▶ **ИСХОДНЫЙ ТЕКСТ**:
===============

Санкции — это потеря 0,5 — 1% прироста ВВП. То есть без них мы бы перешли к экономическому росту чуть быстрее.
Санкции чувствительно влияют на Россию
— Вообще, насколько сильно санкции повредили нашей экономике?
— Конечно, санкции чувствительно влияют на Россию. Как бы мы ни старались минимизировать их вред, он остается. Санкции — это потеря 0,5 — 1% прироста ВВП. То есть без них мы бы перешли к экономическому росту чуть быстрее. Кроме того, мы теряем возможности для технологического обновления в некоторых отраслях. Наши компании, конечно, ухитряются как-то работать с продукцией третьих стран, которые не вводили против нас санкции. Но последний пакет американских санкций оказался намного жестче всего того, что принималось ранее. Если до сих пор только американские и европейские компании ограничивались в сотрудничестве с рядом российских компаний, то теперь США заявили, что они накажут любую компанию в мире, которая будет сотрудничать с предприятиями из РФ, попавшими в черный список. Работать нашему бизнесу будет явно сложнее.
— Есть точка зрения, что санкции приносят и пользу — мобилизуют внутренние резервы.
— Конечно, у любой страны есть достаточные ресурсы для развития. Даже в Китае, на пике его политики по привлечению зарубежных капиталов, доля иностранных инвестиций не превышала 15%, а 85% — это были собственно китайские средства. Любая страна львиную долю вложений в экономику получает за счет конвертации сбережений населения и компаний в инвестиции, через финансовые институты.
В этом смысле у нас тоже есть «резервные мощности». Но повторюсь, важнейшая проблема состоит в том, что уменьшение нашего сотрудничества с другими странами еще больше ставит под вопрос нашу способность участвовать в технологической революции, не отстать окончательно от передовых экономик мира.

===============

▶ **РАЗДЕЛ ДАННЫХ**:

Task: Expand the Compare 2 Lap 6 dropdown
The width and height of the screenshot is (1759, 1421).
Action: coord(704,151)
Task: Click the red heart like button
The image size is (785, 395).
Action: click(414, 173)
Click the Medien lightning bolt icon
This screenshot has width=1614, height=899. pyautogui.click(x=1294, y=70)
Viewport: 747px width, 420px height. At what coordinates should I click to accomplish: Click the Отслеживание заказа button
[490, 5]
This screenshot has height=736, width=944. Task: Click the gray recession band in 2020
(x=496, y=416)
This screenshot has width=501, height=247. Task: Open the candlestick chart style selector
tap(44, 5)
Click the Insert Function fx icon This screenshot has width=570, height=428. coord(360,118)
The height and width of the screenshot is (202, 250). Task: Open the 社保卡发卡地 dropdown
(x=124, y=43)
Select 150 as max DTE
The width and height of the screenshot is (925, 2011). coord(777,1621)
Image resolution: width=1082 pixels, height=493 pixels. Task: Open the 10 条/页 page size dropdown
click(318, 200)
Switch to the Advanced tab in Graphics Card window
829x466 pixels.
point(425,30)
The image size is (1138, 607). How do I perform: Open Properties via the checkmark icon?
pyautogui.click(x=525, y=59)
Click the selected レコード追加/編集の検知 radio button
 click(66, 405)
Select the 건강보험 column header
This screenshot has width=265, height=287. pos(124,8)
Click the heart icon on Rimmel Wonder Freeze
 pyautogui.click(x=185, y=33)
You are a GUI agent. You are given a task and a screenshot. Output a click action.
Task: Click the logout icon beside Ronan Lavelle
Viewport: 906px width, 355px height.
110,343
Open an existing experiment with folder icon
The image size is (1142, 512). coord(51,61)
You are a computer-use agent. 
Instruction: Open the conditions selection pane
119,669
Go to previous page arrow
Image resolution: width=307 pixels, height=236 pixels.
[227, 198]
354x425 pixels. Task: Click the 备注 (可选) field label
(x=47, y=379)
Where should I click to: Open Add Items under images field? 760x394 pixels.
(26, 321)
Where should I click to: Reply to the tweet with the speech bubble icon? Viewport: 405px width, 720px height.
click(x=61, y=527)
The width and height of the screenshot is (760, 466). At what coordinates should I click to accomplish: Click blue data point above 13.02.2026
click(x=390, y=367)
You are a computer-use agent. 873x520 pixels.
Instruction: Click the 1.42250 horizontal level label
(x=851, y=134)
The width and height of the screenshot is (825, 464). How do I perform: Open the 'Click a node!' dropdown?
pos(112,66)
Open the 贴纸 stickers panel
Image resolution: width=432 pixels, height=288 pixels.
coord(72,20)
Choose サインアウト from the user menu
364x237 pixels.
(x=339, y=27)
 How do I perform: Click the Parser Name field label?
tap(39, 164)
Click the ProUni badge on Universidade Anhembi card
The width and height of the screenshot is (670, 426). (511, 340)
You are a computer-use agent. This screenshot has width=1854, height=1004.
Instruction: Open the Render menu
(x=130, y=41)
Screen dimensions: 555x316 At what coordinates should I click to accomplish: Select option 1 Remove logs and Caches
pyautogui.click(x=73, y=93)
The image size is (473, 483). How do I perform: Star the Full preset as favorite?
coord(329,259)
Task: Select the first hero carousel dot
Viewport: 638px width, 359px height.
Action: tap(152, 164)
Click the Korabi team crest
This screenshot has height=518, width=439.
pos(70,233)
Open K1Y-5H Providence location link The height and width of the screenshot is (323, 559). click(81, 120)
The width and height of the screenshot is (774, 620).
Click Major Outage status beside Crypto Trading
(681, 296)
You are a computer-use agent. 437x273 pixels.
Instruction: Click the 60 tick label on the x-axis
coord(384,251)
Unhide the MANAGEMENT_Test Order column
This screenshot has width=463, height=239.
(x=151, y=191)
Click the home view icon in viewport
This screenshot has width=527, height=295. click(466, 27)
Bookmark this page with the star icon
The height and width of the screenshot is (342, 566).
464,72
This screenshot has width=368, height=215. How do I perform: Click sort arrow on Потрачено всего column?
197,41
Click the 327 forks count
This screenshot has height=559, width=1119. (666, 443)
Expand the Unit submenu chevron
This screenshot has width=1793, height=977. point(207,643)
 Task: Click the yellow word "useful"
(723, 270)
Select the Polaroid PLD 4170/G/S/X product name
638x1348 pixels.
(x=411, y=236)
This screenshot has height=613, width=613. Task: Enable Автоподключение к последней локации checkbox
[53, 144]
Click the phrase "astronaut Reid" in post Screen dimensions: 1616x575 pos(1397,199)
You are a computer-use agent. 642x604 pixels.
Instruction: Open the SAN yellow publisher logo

===============

▶ **ЗАДАНИЕ**:
Выпишите из текста о санкциях фрагмент без изменений: начните с места, где стоят слова «В этом смысле», и остановитесь после слов «передовых экономик мира.». Список здесь никакой роли не играет.

▶ **ОЖИДАЕМЫЙ ОТВЕТ**:
В этом смысле у нас тоже есть «резервные мощности». Но повторюсь, важнейшая проблема состоит в том, что уменьшение нашего сотрудничества с другими странами еще больше ставит под вопрос нашу способность участвовать в технологической революции, не отстать окончательно от передовых экономик мира.